Stated exercise>
Please update the lines starting with the line that contains "This screenshot has width=775, height=617." and going on through the line that contains "click(239, 403)", replacing "checkmark" with "tick" and leaving everything else unchanged. Give only those lines.
####################
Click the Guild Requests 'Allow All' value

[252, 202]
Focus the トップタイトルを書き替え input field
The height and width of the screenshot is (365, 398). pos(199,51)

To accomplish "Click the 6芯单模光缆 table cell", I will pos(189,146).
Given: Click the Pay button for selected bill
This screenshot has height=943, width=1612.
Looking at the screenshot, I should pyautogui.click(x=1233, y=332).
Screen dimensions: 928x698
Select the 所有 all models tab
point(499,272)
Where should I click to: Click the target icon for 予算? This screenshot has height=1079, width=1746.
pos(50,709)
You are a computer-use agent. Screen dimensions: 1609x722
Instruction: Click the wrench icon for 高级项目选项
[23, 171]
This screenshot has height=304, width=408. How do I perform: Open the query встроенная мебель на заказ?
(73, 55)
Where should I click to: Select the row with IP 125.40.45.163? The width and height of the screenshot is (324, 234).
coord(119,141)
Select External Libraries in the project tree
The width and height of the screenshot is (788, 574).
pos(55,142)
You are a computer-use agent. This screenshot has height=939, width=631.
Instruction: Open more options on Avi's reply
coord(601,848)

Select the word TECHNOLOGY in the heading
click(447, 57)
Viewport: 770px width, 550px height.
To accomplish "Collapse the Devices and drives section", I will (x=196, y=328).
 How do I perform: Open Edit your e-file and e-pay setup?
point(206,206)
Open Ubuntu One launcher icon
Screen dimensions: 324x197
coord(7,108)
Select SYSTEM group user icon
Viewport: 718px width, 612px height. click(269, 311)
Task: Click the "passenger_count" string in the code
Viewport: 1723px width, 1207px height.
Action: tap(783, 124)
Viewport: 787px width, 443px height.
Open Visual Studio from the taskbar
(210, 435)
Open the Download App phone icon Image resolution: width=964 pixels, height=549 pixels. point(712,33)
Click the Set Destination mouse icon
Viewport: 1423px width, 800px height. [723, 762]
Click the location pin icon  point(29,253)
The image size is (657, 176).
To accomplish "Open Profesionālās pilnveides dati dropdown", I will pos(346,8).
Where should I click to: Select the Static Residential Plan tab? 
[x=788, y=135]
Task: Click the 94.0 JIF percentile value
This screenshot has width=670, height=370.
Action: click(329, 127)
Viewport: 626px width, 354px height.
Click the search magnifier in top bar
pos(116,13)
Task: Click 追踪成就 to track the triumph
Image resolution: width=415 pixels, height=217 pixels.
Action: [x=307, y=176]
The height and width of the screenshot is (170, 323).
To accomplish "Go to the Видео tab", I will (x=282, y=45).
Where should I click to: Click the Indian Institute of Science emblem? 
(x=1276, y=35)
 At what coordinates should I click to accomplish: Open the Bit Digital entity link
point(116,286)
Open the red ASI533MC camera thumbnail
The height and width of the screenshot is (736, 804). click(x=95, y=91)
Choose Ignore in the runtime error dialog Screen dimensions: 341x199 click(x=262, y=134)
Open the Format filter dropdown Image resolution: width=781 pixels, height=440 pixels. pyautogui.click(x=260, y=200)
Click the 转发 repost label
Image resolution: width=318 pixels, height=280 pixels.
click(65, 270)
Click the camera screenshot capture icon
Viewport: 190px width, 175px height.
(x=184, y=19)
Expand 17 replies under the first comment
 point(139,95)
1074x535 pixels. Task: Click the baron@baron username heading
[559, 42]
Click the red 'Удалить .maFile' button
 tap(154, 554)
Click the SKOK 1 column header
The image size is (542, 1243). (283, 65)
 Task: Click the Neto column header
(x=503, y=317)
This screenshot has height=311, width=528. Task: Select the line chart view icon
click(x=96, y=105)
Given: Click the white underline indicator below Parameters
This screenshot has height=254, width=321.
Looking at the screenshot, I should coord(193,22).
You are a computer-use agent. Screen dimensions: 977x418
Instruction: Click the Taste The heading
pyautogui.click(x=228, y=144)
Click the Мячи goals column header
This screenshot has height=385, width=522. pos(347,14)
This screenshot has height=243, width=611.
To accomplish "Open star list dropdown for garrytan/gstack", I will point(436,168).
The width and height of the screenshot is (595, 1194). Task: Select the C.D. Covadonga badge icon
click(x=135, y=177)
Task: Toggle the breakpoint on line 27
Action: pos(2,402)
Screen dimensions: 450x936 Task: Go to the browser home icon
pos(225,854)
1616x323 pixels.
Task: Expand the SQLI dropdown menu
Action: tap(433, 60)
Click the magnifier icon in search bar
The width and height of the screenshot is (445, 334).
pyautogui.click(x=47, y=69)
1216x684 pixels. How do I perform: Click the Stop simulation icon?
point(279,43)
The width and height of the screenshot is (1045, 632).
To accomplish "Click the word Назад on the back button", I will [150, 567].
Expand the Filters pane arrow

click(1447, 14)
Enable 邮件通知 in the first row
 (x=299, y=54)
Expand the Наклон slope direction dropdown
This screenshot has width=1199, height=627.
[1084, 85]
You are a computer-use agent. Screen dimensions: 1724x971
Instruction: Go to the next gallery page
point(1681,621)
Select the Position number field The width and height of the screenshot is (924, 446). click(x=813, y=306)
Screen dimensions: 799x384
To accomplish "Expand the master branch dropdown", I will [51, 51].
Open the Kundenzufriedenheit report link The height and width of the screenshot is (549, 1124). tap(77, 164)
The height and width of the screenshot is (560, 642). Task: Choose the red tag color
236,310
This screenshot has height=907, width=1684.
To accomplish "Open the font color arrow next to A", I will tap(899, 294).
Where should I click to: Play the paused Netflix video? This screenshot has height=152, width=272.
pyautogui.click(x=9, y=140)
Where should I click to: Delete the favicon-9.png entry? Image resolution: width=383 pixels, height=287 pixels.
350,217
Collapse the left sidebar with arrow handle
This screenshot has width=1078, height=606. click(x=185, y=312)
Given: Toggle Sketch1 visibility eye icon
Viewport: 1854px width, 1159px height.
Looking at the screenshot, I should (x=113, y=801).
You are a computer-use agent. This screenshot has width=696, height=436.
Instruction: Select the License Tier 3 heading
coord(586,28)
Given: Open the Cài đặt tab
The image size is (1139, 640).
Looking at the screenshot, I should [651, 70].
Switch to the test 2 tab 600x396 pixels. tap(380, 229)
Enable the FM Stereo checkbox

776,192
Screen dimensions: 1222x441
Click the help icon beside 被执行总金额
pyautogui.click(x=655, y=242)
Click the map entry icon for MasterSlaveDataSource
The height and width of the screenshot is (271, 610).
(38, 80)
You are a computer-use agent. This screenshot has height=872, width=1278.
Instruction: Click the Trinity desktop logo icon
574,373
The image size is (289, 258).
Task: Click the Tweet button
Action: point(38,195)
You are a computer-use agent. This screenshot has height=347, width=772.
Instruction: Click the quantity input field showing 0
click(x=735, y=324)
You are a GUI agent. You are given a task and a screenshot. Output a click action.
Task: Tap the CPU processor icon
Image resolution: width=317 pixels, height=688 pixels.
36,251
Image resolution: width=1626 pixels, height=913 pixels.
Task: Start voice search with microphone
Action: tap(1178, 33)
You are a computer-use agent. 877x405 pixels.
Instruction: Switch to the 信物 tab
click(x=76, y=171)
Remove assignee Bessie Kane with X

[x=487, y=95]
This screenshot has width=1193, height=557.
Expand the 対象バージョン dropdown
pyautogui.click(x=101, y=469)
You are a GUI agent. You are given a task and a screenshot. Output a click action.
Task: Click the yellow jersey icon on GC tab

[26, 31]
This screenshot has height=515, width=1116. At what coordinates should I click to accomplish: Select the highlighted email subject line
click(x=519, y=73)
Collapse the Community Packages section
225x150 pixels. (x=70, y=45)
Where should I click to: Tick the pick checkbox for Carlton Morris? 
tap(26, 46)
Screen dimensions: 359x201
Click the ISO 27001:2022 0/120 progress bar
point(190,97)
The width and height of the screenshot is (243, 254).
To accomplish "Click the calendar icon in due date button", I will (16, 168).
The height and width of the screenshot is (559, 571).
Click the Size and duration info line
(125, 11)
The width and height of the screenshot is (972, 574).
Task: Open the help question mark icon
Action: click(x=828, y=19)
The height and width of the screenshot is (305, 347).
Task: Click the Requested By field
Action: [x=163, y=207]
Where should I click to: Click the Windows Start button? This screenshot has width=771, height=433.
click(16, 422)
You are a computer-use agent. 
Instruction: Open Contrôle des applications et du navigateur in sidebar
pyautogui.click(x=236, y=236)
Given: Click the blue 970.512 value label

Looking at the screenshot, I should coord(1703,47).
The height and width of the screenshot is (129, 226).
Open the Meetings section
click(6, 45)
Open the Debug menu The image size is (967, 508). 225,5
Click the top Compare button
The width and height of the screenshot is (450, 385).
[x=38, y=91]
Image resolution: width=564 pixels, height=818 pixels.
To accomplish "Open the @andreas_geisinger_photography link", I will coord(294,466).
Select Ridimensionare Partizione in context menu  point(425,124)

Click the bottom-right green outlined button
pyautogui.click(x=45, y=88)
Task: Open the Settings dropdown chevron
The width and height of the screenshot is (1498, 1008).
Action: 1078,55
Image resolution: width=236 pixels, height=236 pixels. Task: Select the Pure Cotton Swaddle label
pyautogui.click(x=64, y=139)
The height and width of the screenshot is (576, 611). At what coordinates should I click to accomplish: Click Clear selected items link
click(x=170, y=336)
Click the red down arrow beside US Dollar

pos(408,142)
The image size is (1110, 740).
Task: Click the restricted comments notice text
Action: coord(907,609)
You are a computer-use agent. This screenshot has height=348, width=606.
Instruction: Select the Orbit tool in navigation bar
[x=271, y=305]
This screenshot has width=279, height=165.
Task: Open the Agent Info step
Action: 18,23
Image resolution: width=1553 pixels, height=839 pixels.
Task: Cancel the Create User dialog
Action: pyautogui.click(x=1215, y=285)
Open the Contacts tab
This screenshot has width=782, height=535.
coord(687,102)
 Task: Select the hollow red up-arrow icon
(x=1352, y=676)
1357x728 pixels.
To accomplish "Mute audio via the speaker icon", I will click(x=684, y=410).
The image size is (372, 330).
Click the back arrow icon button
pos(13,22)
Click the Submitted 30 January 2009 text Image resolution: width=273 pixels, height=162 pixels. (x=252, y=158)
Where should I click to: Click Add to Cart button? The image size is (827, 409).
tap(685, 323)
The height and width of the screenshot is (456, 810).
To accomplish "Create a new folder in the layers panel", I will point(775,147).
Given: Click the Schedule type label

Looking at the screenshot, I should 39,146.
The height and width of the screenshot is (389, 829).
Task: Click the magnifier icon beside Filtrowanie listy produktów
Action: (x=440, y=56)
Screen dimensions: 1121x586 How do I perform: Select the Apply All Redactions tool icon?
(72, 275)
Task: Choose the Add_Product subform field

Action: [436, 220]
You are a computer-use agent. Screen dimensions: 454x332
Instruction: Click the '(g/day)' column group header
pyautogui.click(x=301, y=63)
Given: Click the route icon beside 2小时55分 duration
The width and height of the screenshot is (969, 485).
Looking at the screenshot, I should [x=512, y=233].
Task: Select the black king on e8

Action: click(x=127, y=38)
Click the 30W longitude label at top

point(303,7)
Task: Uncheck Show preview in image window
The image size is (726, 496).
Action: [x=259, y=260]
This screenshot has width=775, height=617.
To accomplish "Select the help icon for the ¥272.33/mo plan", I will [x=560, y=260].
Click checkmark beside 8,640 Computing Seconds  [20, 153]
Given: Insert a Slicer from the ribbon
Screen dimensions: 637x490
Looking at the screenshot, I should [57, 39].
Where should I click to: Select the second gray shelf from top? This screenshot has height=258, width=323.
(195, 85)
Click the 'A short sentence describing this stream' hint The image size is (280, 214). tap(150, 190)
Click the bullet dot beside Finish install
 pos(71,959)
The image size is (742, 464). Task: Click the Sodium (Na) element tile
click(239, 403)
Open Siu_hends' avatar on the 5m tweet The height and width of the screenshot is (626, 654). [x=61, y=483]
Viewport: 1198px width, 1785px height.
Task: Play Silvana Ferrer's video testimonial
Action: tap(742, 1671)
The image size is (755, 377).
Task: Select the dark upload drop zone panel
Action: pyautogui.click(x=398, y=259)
####################
Final result>
This screenshot has width=775, height=617.
To accomplish "Select the help icon for the ¥272.33/mo plan", I will [x=560, y=260].
Click tick beside 8,640 Computing Seconds  [20, 153]
Given: Insert a Slicer from the ribbon
Screen dimensions: 637x490
Looking at the screenshot, I should [57, 39].
Where should I click to: Select the second gray shelf from top? This screenshot has height=258, width=323.
(195, 85)
Click the 'A short sentence describing this stream' hint The image size is (280, 214). tap(150, 190)
Click the bullet dot beside Finish install
 pos(71,959)
The image size is (742, 464). Task: Click the Sodium (Na) element tile
click(239, 403)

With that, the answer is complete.